* Material supplied *
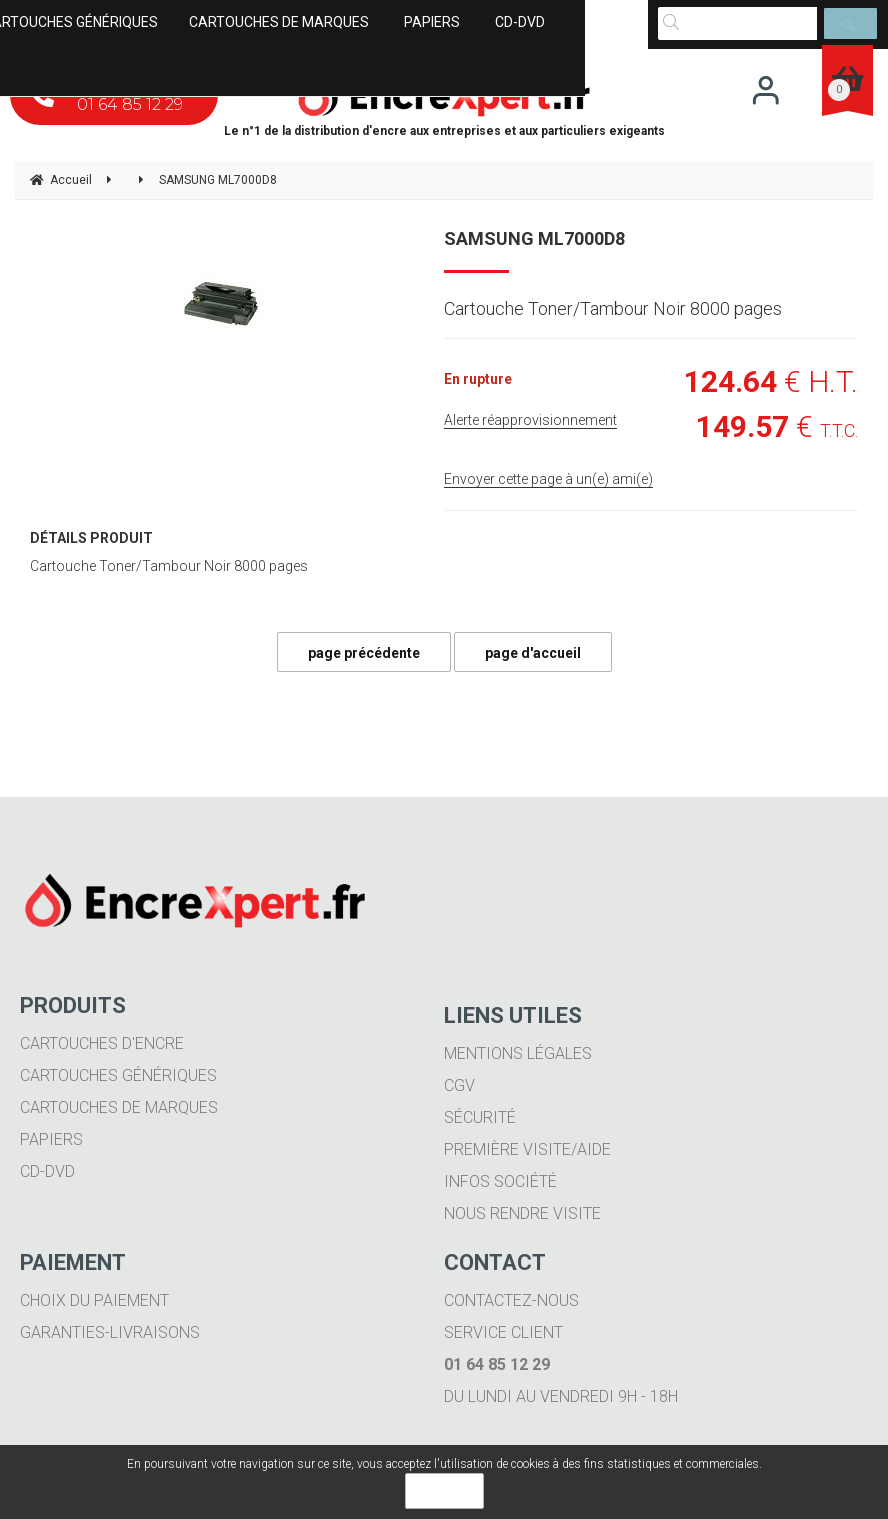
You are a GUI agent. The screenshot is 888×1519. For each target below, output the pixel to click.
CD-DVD (47, 1171)
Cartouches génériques (118, 1075)
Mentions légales (518, 1053)
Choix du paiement (94, 1300)
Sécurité (480, 1117)
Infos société (500, 1181)
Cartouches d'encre (102, 1043)
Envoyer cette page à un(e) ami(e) (548, 479)
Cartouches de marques (119, 1107)
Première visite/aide (527, 1149)
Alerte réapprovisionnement (530, 420)
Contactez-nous (511, 1300)
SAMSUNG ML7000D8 (534, 238)
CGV (459, 1085)
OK (444, 1491)
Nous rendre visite (522, 1213)
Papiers (51, 1139)
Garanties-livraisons (110, 1332)
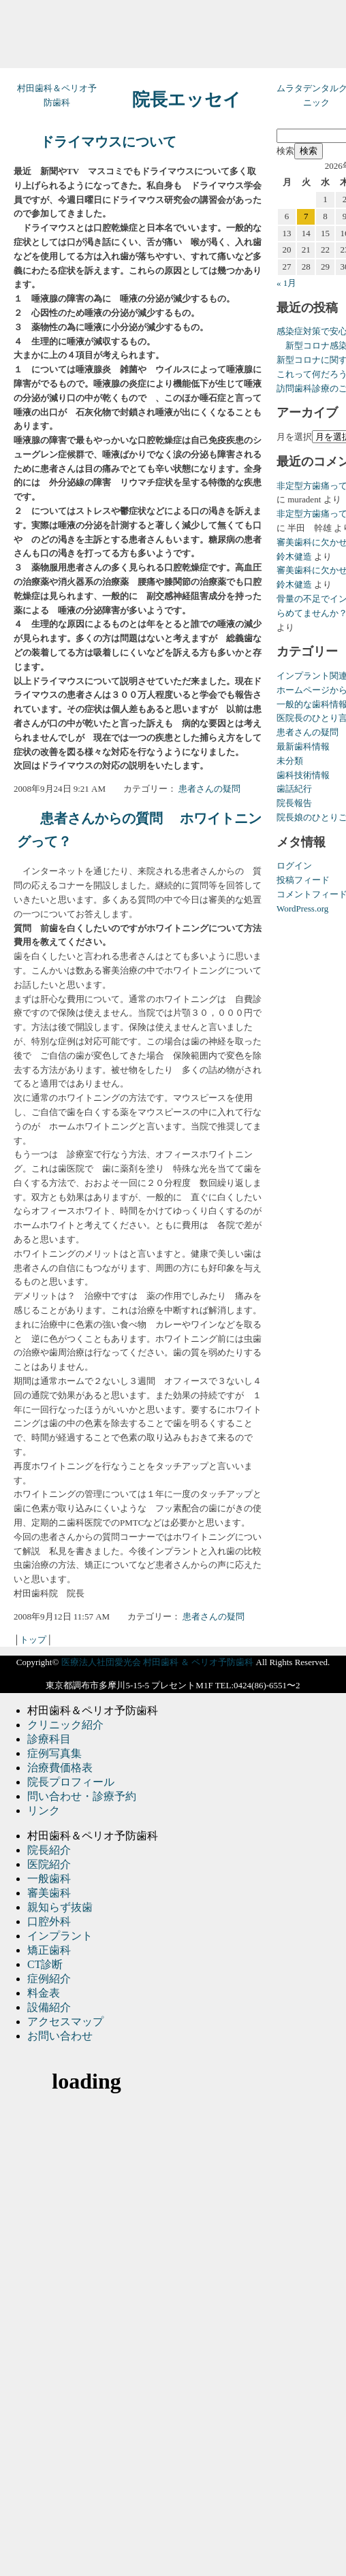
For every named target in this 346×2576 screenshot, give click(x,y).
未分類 (290, 761)
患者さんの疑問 (209, 789)
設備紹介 (49, 2007)
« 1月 (286, 283)
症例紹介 (49, 1978)
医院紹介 (49, 1864)
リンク (43, 1810)
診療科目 (49, 1739)
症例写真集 (54, 1753)
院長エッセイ (186, 100)
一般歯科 (49, 1878)
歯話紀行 (294, 789)
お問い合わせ (60, 2036)
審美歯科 (49, 1893)
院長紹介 (49, 1850)
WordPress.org (302, 908)
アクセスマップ (65, 2021)
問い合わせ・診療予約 (81, 1796)
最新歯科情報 (303, 746)
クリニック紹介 (65, 1724)
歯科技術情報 (303, 775)
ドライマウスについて (108, 142)
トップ (33, 1640)
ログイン (294, 865)
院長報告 (294, 803)
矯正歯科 (49, 1950)
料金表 (43, 1993)
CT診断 (45, 1964)
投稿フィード (303, 880)
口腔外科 (49, 1921)
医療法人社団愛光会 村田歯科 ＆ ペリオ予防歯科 (157, 1662)
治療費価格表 (60, 1767)
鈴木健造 (294, 556)
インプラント (60, 1936)
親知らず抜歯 (60, 1907)
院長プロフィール (70, 1782)
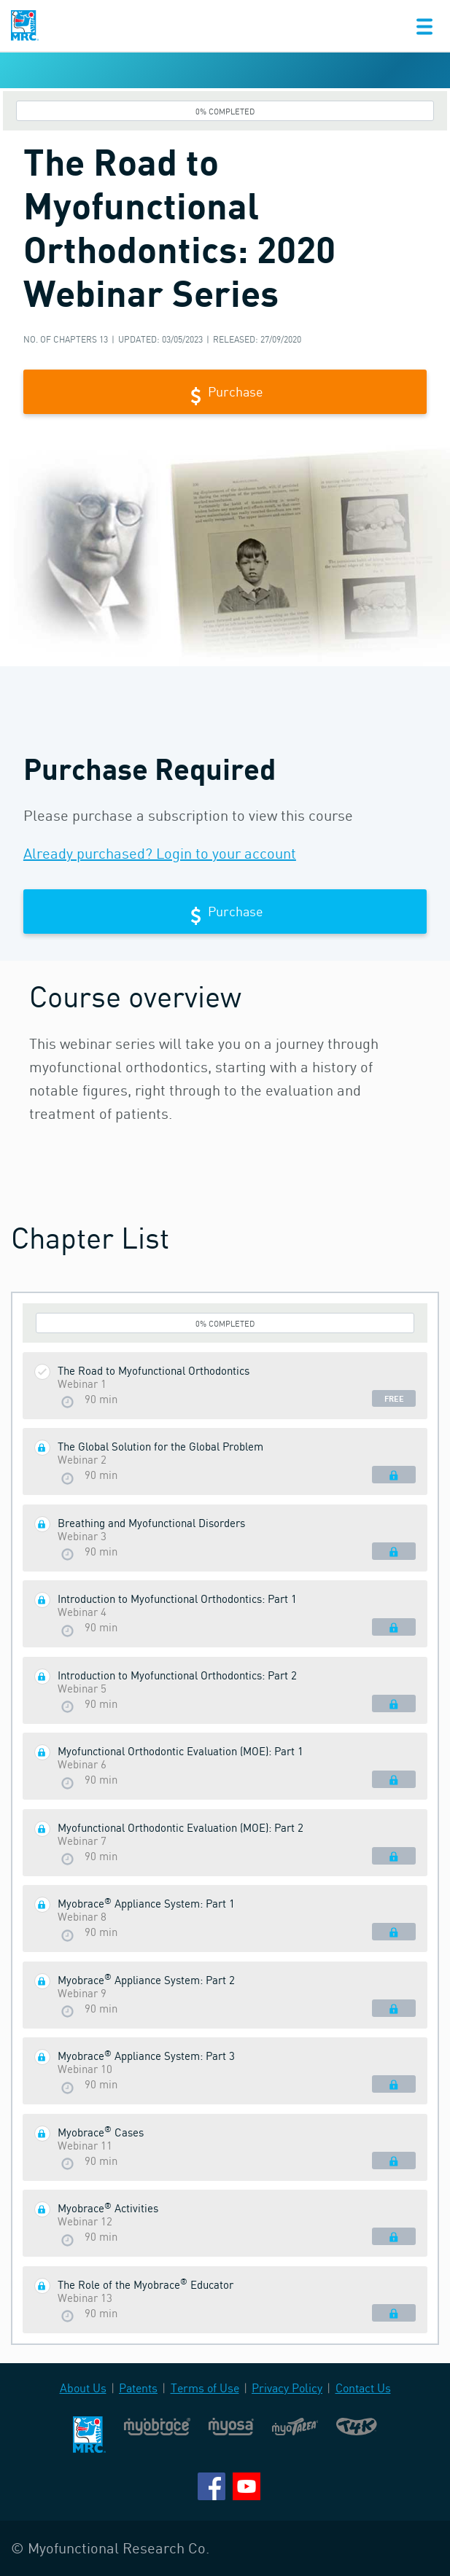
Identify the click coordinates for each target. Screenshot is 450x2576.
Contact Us (363, 2388)
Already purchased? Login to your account (159, 853)
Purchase (225, 392)
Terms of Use (205, 2388)
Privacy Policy (287, 2388)
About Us (83, 2388)
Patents (138, 2388)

* Exercise aim *
Please copy out every line of the records above word for word, leaving out the pictures.

* Output of the exercise *
You are a GUI agent. The screenshot is 888×1519. For each target below, output the pixel to click.
CD-DVD (47, 1171)
Cartouches génériques (118, 1075)
Mentions légales (518, 1053)
Choix du paiement (94, 1300)
Sécurité (480, 1117)
Infos société (500, 1181)
Cartouches d'encre (102, 1043)
Envoyer cette page à un(e) ami(e) (548, 479)
Cartouches de marques (119, 1107)
Première visite/aide (527, 1149)
Alerte réapprovisionnement (530, 420)
Contactez-nous (511, 1300)
SAMSUNG ML7000D8 (534, 238)
CGV (459, 1085)
OK (444, 1491)
Nous rendre visite (522, 1213)
Papiers (51, 1139)
Garanties-livraisons (110, 1332)
For every named target in this 346×2576 screenshot, give click(x,y).
未分類 (290, 761)
患者さんの疑問 (209, 789)
設備紹介 (49, 2007)
« 1月 (286, 283)
症例紹介 (49, 1978)
医院紹介 (49, 1864)
リンク (43, 1810)
診療科目 (49, 1739)
症例写真集 (54, 1753)
院長エッセイ (186, 100)
一般歯科 (49, 1878)
歯話紀行 (294, 789)
お問い合わせ (60, 2036)
審美歯科 (49, 1893)
院長紹介 (49, 1850)
WordPress.org (302, 908)
アクセスマップ (65, 2021)
問い合わせ・診療予約 (81, 1796)
最新歯科情報 (303, 746)
クリニック紹介 (65, 1724)
歯科技術情報 (303, 775)
ドライマウスについて (108, 142)
トップ (33, 1640)
ログイン (294, 865)
院長報告 (294, 803)
矯正歯科 (49, 1950)
料金表 (43, 1993)
CT診断 (45, 1964)
投稿フィード (303, 880)
口腔外科 (49, 1921)
医療法人社団愛光会 村田歯科 ＆ ペリオ予防歯科 (157, 1662)
治療費価格表 (60, 1767)
鈴木健造 (294, 556)
インプラント (60, 1936)
親知らず抜歯 (60, 1907)
院長プロフィール (70, 1782)
Identify the click coordinates for each target. Screenshot is 450x2576.
Contact Us (363, 2388)
Already purchased? Login to your account (159, 853)
Purchase (225, 392)
Terms of Use (205, 2388)
Privacy Policy (287, 2388)
About Us (83, 2388)
Patents (138, 2388)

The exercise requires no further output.